German manufacturer of licence plates

Erich Utsch AG is a manufacturing company headquartered in Siegen, Germany. It was founded in 1961 as a family business and sold to external investors in 2016. Utsch is specialized in vehicle registration and identification, particularly license plates.

== History ==
In 1961 Erich Utsch founded a company to produce license plates. He saw a business opportunity in the increasing motorization of the post-war period. During the very first years, Utsch used a converted wine press; later, the company developed specialized presses. After Utsch died in 1969, his son Manfred took over management. He invested in new technologies and gradually entered foreign markets. As of the 2015 fiscal year, 80% of all revenues came from outside Germany.

2001, Utsch changed its legal structure from Kommanditgesellschaft (KG) to Aktiengesellschaft (AG). Until 2016, the founder family retained a majority stake in the company. Then Manfred Utsch sold the company to Australian and Swedish investors.

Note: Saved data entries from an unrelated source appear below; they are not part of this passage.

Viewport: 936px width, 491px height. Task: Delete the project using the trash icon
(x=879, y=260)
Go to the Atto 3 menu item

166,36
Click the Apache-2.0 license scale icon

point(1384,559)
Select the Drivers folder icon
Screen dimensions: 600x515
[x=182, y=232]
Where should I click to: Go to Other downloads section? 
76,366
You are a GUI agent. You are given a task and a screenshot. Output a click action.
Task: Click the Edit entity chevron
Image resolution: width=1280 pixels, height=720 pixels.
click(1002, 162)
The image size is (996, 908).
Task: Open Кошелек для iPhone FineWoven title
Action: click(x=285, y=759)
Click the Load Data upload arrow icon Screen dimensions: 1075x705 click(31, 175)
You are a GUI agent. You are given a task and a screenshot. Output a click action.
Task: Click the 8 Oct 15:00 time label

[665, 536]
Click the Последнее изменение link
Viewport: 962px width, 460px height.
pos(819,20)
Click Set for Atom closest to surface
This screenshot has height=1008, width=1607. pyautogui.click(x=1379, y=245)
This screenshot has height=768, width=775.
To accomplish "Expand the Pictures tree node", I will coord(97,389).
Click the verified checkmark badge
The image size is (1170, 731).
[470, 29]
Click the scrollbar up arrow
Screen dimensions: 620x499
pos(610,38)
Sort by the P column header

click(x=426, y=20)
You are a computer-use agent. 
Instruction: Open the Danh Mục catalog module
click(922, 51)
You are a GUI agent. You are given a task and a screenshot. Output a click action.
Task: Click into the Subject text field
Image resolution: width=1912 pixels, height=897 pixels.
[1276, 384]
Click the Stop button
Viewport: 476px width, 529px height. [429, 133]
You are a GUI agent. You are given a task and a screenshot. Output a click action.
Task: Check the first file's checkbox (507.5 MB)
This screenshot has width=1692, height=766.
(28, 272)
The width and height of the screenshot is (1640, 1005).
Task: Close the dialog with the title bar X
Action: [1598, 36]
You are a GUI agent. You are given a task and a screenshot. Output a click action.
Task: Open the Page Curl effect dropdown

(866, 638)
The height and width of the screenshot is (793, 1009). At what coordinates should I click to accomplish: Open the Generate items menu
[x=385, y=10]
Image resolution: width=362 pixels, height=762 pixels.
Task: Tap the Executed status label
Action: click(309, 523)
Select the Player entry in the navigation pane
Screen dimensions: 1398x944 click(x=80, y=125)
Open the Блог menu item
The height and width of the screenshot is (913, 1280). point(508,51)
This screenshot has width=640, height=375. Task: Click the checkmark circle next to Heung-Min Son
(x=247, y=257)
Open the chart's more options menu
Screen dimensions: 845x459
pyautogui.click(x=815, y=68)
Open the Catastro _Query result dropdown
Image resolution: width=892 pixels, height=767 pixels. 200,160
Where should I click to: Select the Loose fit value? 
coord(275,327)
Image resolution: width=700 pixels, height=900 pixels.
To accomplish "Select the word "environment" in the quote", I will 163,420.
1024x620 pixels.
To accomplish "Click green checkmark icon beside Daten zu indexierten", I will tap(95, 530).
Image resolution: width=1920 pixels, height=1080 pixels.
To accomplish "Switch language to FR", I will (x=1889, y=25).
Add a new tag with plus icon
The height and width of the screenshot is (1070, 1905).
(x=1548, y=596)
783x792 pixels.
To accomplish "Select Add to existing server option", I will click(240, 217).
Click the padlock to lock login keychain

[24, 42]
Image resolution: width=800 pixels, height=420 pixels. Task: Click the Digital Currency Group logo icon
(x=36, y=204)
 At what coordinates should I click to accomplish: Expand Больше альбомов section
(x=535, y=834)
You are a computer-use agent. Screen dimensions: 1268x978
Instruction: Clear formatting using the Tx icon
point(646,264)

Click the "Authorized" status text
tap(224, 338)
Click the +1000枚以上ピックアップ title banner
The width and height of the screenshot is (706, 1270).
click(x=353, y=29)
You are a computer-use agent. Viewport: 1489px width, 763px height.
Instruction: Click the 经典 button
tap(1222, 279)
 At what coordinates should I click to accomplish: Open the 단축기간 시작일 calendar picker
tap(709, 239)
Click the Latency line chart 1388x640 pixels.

In 2020, Utsch merged with Hill Numberplates, a manufacturer with major activities in the United Kingdom and France and a presence in parts of Asia, and Africa. The merger resulted in the world's largest license plate group.

== Corporation ==
Utsch is a private German stock corporation. The Erich Utsch AG is the group's parent, with a dozen fully consolidated subsidiaries in several countries, including France, Spain, and the United Kingdom. The LicenSys Australasia Pty. Ltd. is a semi-independent subgroup of Utsch, being responsible for the Asia-Pacific markets.

== Products ==
The company's core business is the production of vehicle license plates. Utsch supports various country-specific security features such as emblems, laser codes, watermarks, or holograms.

Besides the production of license plates, Utsch sells machines, tools, and other equipment for related production and distribution processes. These include blocking and counter-pressure tools, embossing presses, hot stamping machines, laminators, and laser coding equipment.

Customers include governments from countries from around the world. The government of Italy, for example, commissioned Utsch in 1998 to handle the conversion of license plates to new EU standards; the company supplied millions of official license plates in to Egypt and Iraq in 2008.